The Obama administration has fought tooth and nail to keep the details of its surveillance activities hidden from the public. For years it has insisted that its snooping on Americans’ phone and email communications fell perfectly within the law (that is, the extremely broad and invasive FISA Amendments Act, which authorizes warrantless surveillance of Americans’ international communications, checked only by a secretive Foreign Intelligence Surveillance Court that doesn’t make it’s activities and procedures available to the public.) Despite repeated demands by civil liberties groups, the administration refused to disclose how many times they gathered intelligence about American citizens.

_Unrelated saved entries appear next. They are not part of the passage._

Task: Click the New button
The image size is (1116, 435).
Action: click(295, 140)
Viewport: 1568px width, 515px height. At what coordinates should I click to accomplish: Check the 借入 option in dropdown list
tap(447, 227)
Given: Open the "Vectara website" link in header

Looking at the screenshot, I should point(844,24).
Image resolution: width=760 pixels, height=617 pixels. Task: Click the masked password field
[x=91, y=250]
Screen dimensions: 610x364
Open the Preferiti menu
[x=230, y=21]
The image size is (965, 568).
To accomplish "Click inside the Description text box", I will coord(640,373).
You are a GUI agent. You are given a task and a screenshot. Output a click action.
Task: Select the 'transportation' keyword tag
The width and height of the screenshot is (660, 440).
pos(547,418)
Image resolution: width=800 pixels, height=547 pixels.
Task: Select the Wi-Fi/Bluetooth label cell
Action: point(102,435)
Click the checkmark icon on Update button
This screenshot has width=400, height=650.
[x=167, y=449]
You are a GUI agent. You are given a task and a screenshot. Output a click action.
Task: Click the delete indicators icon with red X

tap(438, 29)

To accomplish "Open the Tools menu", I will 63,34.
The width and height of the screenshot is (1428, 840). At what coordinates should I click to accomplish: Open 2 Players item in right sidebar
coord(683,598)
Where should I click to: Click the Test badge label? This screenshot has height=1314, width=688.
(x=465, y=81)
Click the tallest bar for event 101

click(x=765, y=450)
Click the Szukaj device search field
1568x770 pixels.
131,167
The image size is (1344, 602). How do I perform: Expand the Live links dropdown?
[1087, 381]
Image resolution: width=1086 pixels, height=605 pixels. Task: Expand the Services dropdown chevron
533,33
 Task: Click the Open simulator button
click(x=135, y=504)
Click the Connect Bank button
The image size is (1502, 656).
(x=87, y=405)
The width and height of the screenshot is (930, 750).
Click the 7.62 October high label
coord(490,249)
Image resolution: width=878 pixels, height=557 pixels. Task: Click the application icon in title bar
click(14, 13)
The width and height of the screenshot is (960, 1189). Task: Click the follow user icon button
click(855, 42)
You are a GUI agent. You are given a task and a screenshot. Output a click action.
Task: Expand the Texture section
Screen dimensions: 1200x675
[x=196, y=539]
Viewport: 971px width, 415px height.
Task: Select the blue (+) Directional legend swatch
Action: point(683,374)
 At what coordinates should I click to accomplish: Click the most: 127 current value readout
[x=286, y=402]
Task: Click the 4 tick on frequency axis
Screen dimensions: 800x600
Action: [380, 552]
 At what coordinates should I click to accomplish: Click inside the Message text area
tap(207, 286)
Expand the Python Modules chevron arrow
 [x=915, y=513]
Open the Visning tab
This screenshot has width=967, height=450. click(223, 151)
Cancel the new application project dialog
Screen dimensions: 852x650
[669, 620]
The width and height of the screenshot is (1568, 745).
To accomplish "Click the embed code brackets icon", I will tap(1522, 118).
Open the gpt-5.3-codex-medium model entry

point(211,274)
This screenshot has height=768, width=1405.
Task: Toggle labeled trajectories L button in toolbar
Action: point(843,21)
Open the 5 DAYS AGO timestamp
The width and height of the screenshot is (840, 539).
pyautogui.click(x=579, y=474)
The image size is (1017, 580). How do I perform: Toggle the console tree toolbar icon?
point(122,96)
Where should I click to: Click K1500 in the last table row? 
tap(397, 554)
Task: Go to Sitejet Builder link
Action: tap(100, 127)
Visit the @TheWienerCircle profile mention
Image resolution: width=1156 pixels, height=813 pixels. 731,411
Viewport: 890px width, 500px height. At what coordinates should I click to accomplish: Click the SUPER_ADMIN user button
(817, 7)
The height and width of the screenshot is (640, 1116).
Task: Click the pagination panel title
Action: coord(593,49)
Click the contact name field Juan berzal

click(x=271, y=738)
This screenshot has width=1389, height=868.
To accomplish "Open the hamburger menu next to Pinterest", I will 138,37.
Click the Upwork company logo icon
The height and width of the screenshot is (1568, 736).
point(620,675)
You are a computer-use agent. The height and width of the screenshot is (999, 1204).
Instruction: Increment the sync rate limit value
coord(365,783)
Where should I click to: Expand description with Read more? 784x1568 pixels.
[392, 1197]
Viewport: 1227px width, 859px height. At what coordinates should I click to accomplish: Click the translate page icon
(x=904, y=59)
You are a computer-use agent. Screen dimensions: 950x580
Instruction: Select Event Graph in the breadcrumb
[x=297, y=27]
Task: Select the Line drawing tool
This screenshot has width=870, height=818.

But now, the ACLU, “after months of litigation,” has been provided with some details. And it doesn’t look good:

ACLU:

Justice Department documents released today by the ACLU reveal that federal law enforcement agencies are increasingly monitoring Americans’ electronic communications, and doing so without warrants, sufficient oversight, or meaningful accountability.

The documents, handed over by the government only after months of litigation, are the attorney general’s 2010 and 2011 reports on the use of “pen register” and “trap and trace” surveillance powers. The reports show a dramatic increase in the use of these surveillance tools, which are used to gather information about telephone, email, and other Internet communications. The revelations underscore the importance of regulating and overseeing the government’s surveillance power.  (Our originalFreedom of Information Act request and our legal complaint are online.)

Pen register and trap and trace devices are powerfully invasive surveillance tools that were, twenty years ago, physical devices that attached to telephone lines in order to covertly record the incoming and outgoing numbers dialed. Today, no special equipment is required to record this information, as interception capabilities are built into phone companies’ call-routing hardware.

This news will be completely ignored by the network news outlets, so voters will by and large know nothing about it. It will not inform people’s voting decisions. But even if it did, the question again arises, as it was so elegantly put by The Atlantic‘s Conor Friedersdorf earlier this week, how much “evil” are lesser evil Obama voters willing to accept?